I used the built-in Windows XP-Pro defragg last night and it completely rebuilt my page file (swap file) to a contiguous 4GB segment.


Blackhearted ( ) posted Sat, 18 March 2006 at 12:16 PM

" I used the built-in Windows XP-Pro defragg last night and it completely rebuilt my page file (swap file) to a contiguous 4GB segment." wierd, never does it for me. then again i dont run into this much as its generally the first thing i do after i install windows: i uninstall unneccessary windows components, disable the pagefile, rearrange all of the windows files in order that they are loaded at boot to optimize booting, then create a pagefile with a locked size. then install antivirus, disable services, and so on. either way you should have a locked pagefile, since if windows is continually altering the size it is bound to get fragmented. its usually not the end of the world but ive seen BADLY fragmented pagefiles - with over a dozen pieces scattered all over the drive, heh.



lmckenzie ( ) posted Sat, 18 March 2006 at 5:41 PM

Attached Link: http://www.sysinternals.com/Utilities/PageDefrag.htmlhttp://

You can run PageDefrag from SysInternals to defrag the pageing file. According to them, normal defrag doesn't do it. Is Poser 6's OpenGL broken? I have an old MX with only 32MB and OpenGL works fine in Daz Studio and every other OpenGL application I have. I think it must be paging, some background app that Poser heat or doesn't like or something. My old Athlon runs as hot as a toaster but I have a CPU cooler that cost about as much as the case and it runs fine. yeah, Poser will be sluggish if I'm browsing, downloading, listening to a mp3 and running AntiVir, ZoneAlarm, MS Antispyware, SQL Server Agent, and a couple of other tray utilities, but with only 384MB of RAM, it's a wonder it runs at all in that situation. Normally, it's peppy enough for me. Your system should be like buttah.

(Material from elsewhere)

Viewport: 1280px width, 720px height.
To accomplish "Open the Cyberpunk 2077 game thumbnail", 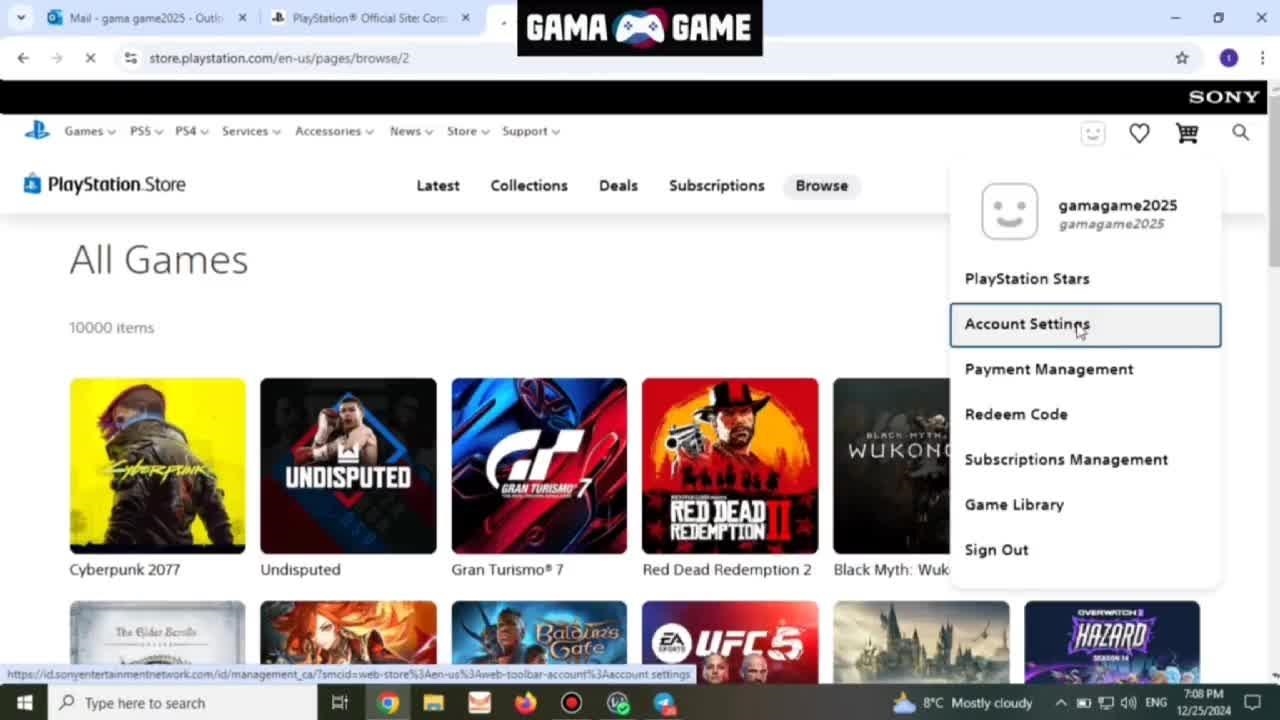I will coord(157,465).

"Democracy is a pathetic belief in the collective wisdom of individual ignorance." - H. L. Mencken


Blackhearted ( ) posted Sat, 18 March 2006 at 6:08 PM

i am waiting for the OP to post his CPU temps.. i suspect at the heart of this there may be a cooling issue. "Is Poser 6's OpenGL broken? I have an old MX with only 32MB and OpenGL works fine in Daz Studio and every other OpenGL application I have." on some lower end cards it doesnt display properly. for example my rendering machine has a 128mb geforce 4000mx, which i thought would be more than adequate as a cheap desktop card. turns out that when you load a transparency in poser and have opengl workspace enabled it will not display properly. ill take a couple of screenshots and show you, hang on...



Blackhearted ( ) posted Sat, 18 March 2006 at 6:33 PM

file_334647.jpg

ok, here goes. Sree3D is the software viewport. OpenGL is the new hardware accelerated viewport. this is on a 128mb Geforce4000mx.

note that while the transparency issue doesnt appear on a geforce 6600gt, overall the software viewport still looks significantly better. however viewport responsiveness is marginally better in the OpenGL viewport.

again, dont get poser6 for the openGL viewport. get it for the dynamic cloth, advanced shaders, firefly renderer, etc.

cheers,
-gabriel note: when you hit render -> antialias document, the openGL viewport gets worse. for some reason there are teal-colored blotches that appear on the transmapped lingerie. so on that card ive gone back to using software mode.